Это нервные узлы произведений. Это природа автора, т. е. то, что нельзя придумать, подобно восклицанию Ивана Дмитрича из «Палаты № 6»: «Радуюсь!» Вполне «достоевское» восклицание – напрорыв из самого нутра.
***Поэт Я. выглядел так, словно коллеги, здороваясь с ним, на протяжении многих лет пожимали ему лицо.
***Говорит депутат: «Приходится много тратить времени, в том числе личного…»
***Есть жизнь, текущая лишь в снах. Через год, два, три – вдруг снится сон, продолжающий другой сон. Эти люди, эти вещи, эти ситуации есть только там. Удивительно. Проснувшись, ты вспоминаешь, что уже видел этого человека, и – со странным чувством: тоже во сне.
***Говорит соседка:
«Племени в касрульке…»
«Я стирала шлага, стирала на пижнаке твоём шлага… А она как было, как и есть…»
«Сотрясение мазок…»
***У Фолкнера – не напряжение жизни, а напряжение чувственных точек (расположенных уникально, как и у всех прочих), которыми он воспринимает действительность. Но использование всех точек не дало бы напряжения. Фолкнер интуитивно отбирает лишь самые физиологические, самые отстоящие от нормальной жизни (благодаря чему – «разность потенциалов»).

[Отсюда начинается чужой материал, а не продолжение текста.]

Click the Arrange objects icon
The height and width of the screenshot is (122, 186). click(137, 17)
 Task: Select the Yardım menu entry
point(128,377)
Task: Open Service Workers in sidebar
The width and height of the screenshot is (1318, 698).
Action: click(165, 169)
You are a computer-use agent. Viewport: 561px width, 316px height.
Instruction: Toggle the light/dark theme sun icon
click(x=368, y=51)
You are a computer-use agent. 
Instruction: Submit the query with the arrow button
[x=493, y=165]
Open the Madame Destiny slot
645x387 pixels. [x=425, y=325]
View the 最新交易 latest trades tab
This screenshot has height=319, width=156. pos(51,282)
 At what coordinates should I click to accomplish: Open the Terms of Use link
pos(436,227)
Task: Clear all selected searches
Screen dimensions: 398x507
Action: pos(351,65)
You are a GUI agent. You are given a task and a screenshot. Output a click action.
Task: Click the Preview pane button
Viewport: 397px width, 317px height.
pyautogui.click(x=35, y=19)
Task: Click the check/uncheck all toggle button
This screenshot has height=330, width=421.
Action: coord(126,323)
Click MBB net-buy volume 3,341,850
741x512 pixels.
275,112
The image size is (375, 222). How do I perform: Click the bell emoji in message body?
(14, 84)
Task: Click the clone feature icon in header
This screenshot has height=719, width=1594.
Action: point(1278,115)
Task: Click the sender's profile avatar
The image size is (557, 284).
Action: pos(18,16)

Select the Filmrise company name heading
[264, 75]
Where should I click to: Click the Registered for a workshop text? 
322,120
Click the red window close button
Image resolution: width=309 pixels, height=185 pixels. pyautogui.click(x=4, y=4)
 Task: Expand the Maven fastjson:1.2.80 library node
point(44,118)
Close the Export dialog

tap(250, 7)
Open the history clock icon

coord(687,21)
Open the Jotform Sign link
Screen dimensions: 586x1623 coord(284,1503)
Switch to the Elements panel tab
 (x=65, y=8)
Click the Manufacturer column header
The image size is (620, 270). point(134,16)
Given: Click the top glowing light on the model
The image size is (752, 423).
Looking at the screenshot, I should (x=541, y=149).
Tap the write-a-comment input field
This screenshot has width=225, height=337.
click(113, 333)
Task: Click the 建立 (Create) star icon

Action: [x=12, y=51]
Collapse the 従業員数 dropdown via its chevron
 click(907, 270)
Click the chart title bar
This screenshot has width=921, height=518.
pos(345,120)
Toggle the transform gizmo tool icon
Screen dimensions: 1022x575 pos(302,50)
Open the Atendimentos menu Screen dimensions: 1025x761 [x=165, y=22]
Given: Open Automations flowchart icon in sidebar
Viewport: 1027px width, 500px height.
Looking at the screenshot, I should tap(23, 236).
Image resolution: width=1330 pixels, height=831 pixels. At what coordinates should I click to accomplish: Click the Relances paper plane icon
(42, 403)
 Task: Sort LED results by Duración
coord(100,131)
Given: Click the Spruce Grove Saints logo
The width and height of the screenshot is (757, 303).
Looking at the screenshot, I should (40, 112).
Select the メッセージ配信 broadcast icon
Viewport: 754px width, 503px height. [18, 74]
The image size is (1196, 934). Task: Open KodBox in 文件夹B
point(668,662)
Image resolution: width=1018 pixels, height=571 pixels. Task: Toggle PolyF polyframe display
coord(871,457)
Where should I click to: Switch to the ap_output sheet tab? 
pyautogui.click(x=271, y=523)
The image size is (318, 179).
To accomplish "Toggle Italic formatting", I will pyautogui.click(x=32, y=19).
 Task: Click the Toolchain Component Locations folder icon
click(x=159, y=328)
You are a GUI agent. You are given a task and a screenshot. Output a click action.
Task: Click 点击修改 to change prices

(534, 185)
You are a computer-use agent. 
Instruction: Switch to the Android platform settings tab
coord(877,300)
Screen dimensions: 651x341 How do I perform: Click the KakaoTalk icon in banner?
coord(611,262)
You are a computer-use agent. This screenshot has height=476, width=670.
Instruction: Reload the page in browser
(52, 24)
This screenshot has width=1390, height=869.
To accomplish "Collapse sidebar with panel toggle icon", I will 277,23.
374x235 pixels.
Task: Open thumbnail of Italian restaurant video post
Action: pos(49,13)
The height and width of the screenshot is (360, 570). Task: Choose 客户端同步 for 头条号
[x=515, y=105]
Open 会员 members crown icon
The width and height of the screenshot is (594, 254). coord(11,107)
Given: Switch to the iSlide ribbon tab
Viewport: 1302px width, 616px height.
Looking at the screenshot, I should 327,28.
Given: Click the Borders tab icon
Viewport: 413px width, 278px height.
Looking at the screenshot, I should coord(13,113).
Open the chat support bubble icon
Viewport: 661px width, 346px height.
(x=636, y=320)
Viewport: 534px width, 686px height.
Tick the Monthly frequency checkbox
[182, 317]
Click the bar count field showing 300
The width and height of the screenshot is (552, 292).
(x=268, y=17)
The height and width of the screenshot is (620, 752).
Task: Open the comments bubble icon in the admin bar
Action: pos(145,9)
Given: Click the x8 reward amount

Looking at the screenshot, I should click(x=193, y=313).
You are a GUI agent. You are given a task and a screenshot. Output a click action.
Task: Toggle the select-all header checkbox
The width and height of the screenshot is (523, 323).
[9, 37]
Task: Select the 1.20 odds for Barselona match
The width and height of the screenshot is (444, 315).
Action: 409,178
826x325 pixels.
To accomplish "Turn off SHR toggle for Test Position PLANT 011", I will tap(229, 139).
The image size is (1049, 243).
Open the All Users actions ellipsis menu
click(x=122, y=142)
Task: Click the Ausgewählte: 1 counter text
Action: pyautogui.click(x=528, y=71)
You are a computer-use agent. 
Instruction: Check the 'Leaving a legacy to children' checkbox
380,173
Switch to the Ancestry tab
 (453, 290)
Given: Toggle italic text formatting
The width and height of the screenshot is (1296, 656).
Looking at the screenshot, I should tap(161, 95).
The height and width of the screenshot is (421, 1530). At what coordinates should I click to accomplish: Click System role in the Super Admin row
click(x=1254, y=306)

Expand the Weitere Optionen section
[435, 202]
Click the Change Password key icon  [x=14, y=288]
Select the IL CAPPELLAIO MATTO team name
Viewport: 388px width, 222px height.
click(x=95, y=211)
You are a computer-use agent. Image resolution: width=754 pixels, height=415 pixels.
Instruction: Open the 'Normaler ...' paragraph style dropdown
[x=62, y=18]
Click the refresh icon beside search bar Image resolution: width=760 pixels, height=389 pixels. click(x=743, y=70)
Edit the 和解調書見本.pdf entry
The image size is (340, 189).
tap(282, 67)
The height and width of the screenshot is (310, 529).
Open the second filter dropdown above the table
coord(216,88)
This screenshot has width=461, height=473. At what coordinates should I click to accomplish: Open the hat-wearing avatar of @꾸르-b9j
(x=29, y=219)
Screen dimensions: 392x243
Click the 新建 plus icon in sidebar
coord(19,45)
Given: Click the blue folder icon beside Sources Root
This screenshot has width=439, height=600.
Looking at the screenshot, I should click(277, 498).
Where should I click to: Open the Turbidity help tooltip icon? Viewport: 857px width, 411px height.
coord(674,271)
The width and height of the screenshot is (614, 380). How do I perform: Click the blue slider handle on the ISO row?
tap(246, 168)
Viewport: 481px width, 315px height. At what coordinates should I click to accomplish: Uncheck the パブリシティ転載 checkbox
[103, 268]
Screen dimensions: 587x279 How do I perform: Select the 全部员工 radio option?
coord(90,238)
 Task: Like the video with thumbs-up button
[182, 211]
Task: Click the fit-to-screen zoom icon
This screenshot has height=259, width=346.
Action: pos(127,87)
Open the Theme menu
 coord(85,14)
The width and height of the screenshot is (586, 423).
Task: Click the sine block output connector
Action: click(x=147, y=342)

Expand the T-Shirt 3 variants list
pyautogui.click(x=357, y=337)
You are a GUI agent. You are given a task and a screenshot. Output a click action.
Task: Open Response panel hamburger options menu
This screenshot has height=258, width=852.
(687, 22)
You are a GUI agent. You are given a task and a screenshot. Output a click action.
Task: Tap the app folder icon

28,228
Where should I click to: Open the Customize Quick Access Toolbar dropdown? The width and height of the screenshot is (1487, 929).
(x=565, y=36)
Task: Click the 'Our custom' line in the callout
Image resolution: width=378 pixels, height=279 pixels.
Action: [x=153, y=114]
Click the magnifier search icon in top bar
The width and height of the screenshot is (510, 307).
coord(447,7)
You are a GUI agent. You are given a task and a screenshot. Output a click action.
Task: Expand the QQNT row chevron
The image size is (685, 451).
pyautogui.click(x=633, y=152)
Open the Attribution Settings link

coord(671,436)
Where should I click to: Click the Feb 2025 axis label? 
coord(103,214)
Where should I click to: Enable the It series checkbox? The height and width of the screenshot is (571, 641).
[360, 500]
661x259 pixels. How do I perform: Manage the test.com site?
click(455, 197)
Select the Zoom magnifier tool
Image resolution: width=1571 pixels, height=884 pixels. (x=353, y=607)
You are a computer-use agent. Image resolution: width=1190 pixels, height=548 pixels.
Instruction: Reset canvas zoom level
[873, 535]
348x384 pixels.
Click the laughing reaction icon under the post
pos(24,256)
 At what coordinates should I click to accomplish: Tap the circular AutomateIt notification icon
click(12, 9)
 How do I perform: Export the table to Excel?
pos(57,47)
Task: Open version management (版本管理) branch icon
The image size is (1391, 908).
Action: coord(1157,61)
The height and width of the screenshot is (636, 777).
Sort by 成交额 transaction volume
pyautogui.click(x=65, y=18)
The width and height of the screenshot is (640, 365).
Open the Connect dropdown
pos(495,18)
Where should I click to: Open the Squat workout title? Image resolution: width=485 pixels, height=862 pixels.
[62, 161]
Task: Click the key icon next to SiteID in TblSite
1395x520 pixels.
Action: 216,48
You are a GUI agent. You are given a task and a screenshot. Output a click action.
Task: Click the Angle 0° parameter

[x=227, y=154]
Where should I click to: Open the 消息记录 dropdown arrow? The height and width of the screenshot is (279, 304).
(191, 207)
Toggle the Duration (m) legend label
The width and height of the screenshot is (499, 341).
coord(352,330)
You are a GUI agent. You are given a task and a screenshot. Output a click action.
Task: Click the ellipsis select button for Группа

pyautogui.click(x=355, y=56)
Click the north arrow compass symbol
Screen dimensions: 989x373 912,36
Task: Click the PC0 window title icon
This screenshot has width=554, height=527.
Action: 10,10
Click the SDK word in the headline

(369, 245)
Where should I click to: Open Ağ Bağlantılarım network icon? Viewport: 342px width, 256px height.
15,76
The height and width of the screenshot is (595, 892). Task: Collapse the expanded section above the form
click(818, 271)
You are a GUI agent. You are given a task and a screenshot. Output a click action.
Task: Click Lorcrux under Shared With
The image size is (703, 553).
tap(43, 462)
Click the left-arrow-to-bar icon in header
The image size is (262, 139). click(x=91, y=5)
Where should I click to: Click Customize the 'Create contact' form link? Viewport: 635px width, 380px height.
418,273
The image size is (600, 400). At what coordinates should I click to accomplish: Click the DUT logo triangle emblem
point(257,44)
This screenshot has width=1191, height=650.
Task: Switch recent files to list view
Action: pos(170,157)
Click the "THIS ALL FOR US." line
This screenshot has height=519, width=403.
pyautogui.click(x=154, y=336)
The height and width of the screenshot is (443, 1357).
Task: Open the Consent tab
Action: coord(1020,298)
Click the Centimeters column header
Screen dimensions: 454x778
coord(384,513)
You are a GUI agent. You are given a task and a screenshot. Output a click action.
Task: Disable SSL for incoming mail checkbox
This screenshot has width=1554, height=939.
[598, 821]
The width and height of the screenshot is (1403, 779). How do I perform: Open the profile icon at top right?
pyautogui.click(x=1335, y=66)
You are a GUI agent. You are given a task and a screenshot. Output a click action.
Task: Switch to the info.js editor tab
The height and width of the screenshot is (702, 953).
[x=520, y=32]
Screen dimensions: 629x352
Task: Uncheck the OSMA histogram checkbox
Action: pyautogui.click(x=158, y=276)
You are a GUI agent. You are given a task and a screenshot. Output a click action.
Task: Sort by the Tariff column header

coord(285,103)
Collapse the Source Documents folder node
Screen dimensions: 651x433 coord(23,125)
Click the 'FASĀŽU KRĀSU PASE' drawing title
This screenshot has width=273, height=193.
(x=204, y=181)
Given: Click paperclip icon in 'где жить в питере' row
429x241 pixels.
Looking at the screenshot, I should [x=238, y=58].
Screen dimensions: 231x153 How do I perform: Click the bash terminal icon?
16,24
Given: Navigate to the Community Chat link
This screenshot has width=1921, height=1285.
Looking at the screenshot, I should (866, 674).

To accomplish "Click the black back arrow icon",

Вообще, жизнь во всей полноте – лишена напряжения. Следует вырвать романом из неё кусок, чтобы её увидеть (конечно, уже искажённую), точнее – увидеть способ видения Фолкнера, расположение его извилин. Отстояние точек от нормальной жизни делает тем более привлекательным возврат к ней. В момент какого-нибудь страстного описания сказать, что «цвели глицинии» и т. д. Это раскачивание огромного маятника.
Фолкнер пишет субъективный эпос. То есть скорее эпос человеческой души, чем истории. Объём изображения (кроме маятника) создаёт ещё одна вещь: постоянные забегания вперёд (по времени) и отбегания назад, с недомолвками, постепенно обрастающими «домолвками» и т. д. Чисто пространственно это представляется так: Фолкнер растыкивает свою прозу наугад (как бы) вокруг себя в объёме шара – то ближе, то дальше, то повторяя движение по тому же радиусу, но в новую точку… – пока весь объём не забит до отказа. Тогда этот ком покатился… Герой тоже движется крупно. Мисс Роза («Авессалом, Авессалом!») замирает у двери (за которой убитый Бон) на несколько страниц. Один взмах руки может длиться несколько лет. Человек словно бы не живёт ежедневными мелочами, но, подчиняясь Року, копит их, слагает ради взрыва единой составляющей, которая указывает – куда в действительности были направлены «мелочи». Человек напряжённо ждёт, провидит себя между взрывами и поэтому не рассыпается, крупен и целен. Он слит волей Рока и внутренней волей, ей подчинённой.